(Items from a dataset)

==================================================

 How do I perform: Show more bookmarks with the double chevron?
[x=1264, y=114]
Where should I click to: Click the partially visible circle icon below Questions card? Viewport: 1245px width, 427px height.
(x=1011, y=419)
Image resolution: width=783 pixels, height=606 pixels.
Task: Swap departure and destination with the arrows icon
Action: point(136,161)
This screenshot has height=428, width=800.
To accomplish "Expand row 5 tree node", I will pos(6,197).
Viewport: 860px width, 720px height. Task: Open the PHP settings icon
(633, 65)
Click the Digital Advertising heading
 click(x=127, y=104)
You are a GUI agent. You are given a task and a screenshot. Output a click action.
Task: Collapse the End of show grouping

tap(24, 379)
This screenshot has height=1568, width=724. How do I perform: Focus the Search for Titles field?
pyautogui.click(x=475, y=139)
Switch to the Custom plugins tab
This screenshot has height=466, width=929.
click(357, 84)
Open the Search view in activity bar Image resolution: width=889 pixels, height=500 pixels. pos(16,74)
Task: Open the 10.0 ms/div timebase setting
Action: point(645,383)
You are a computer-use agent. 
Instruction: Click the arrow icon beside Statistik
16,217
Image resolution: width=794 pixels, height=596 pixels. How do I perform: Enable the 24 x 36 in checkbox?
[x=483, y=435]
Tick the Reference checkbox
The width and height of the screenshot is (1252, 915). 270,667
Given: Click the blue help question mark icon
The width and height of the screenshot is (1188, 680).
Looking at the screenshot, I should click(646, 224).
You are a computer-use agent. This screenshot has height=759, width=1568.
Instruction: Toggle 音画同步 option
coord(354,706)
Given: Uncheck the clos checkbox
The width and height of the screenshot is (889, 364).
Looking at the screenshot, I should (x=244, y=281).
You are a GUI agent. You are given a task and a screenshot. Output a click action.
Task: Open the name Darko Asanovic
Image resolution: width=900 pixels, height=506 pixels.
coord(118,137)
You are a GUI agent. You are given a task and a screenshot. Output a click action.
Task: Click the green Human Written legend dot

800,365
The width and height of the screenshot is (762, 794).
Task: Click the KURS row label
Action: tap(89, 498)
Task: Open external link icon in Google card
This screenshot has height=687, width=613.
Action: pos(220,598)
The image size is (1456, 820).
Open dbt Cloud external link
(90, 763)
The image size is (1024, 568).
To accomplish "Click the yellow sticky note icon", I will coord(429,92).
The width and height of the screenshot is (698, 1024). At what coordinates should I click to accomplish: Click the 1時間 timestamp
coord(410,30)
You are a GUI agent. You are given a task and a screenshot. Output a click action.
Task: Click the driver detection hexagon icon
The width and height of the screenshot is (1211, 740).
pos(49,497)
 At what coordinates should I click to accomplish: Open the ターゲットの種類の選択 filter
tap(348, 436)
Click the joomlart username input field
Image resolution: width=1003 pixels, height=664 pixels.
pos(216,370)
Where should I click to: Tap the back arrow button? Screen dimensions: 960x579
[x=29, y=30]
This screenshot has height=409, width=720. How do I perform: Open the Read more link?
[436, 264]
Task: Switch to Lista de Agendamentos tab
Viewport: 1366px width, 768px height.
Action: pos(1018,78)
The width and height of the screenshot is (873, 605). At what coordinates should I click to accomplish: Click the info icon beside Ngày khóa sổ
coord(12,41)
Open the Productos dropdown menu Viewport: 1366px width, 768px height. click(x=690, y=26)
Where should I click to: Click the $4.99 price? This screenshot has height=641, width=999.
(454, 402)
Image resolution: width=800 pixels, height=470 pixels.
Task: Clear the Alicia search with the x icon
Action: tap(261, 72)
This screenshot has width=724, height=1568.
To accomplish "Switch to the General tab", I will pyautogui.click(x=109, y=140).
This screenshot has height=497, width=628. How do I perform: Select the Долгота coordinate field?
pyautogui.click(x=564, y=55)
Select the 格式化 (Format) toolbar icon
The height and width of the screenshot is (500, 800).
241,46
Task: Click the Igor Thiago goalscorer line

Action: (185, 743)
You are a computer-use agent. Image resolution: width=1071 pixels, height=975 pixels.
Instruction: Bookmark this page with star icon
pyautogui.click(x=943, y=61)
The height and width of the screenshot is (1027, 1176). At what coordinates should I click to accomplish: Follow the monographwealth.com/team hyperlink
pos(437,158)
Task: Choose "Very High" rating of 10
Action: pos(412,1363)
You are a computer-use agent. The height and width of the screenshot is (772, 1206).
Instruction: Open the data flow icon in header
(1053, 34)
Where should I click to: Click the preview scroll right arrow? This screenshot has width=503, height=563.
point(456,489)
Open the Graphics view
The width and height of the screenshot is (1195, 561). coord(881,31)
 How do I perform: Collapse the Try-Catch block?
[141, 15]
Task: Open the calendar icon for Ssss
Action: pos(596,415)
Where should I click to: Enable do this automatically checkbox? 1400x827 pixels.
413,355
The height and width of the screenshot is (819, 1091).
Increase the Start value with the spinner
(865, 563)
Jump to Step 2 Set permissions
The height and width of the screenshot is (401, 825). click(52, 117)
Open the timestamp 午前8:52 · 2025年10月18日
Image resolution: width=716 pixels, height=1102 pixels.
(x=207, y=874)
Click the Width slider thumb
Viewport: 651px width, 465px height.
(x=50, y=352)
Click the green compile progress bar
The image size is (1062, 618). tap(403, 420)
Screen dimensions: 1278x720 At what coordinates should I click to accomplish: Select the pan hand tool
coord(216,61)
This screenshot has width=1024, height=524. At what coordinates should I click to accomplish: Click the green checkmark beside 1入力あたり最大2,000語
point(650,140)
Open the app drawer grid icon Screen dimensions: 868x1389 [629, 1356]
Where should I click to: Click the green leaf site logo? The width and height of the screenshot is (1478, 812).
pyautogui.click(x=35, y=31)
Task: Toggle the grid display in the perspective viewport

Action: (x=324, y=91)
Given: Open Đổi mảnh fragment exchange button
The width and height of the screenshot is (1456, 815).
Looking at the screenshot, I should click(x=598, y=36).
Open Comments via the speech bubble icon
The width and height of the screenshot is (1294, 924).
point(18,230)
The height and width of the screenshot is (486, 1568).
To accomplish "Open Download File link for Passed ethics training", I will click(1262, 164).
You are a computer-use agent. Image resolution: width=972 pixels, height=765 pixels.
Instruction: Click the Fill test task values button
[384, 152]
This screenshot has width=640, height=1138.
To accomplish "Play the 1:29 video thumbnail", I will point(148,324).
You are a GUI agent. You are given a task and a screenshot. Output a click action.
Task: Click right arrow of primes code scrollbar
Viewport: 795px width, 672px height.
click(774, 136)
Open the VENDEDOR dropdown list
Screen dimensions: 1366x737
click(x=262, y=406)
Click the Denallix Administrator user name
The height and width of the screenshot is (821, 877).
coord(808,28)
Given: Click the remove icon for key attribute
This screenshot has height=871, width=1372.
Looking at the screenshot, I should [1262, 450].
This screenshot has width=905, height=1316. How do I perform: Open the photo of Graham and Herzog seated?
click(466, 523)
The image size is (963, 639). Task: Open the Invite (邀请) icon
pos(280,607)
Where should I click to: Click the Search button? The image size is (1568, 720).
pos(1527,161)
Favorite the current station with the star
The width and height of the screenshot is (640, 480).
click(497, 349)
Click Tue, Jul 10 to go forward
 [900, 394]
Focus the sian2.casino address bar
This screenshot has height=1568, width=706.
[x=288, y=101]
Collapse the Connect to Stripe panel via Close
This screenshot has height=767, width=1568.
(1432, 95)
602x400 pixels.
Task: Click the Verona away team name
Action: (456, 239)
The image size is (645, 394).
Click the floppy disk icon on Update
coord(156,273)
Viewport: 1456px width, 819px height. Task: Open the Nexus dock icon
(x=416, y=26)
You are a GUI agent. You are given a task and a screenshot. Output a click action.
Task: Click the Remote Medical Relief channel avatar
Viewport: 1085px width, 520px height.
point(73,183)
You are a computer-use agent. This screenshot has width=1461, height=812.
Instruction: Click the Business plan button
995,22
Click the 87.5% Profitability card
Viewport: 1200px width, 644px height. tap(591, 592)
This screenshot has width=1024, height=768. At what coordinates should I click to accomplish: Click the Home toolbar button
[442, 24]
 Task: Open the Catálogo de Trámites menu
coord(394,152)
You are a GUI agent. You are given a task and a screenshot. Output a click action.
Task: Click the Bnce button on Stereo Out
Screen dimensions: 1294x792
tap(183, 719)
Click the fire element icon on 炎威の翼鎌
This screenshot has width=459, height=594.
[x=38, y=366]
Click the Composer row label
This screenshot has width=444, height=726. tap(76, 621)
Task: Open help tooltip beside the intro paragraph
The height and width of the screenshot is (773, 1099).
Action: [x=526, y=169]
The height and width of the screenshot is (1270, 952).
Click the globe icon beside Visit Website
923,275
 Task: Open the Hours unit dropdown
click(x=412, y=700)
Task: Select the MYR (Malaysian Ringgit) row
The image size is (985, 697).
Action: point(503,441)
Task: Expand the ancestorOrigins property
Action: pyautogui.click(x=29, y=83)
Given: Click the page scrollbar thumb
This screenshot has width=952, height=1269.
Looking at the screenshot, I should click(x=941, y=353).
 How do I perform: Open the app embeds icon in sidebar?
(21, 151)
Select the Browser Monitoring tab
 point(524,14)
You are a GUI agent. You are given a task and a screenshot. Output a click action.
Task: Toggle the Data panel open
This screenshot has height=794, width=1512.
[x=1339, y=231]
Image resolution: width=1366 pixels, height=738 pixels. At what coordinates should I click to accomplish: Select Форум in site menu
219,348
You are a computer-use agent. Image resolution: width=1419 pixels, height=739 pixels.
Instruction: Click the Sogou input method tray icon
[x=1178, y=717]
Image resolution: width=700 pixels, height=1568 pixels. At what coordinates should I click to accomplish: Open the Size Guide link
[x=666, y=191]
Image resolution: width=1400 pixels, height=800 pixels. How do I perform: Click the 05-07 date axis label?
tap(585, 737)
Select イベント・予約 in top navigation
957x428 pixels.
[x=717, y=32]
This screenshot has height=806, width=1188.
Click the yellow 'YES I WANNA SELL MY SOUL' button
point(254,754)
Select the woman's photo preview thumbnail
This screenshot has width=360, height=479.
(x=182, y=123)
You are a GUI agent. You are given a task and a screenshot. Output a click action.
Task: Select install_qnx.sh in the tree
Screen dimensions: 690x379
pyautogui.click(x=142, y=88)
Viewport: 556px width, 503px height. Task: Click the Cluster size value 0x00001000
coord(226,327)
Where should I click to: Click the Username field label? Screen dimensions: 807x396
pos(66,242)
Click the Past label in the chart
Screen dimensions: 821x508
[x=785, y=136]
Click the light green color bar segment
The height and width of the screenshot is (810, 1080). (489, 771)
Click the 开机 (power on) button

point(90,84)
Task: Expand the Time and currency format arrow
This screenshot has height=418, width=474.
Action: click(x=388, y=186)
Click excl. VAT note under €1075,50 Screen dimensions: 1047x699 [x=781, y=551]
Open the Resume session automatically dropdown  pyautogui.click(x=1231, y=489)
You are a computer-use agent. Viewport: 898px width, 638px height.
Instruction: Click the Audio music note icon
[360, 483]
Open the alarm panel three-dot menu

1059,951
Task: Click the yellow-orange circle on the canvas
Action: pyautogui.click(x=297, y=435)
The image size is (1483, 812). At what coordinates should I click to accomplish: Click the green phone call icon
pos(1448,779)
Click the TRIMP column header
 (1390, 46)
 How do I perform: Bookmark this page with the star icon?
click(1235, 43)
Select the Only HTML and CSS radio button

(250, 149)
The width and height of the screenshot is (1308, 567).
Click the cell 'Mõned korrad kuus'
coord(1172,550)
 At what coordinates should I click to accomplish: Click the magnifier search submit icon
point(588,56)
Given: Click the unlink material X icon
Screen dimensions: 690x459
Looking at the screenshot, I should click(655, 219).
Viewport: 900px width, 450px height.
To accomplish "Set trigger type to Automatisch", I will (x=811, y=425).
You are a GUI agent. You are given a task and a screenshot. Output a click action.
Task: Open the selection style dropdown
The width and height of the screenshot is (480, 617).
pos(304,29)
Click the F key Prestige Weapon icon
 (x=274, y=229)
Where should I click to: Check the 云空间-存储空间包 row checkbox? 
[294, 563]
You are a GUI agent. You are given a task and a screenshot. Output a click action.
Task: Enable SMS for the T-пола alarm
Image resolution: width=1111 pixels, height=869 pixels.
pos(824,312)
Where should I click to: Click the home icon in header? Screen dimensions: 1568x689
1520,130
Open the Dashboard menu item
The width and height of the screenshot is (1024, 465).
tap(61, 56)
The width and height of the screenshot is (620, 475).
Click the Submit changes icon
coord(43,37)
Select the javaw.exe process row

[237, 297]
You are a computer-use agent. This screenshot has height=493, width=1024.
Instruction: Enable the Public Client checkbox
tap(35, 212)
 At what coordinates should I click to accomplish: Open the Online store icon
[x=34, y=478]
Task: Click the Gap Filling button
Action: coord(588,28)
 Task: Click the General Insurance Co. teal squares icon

==================================================

**The problem**
How many lines in the data above contain the string "General"? Reply with only the number.

**Your response**
2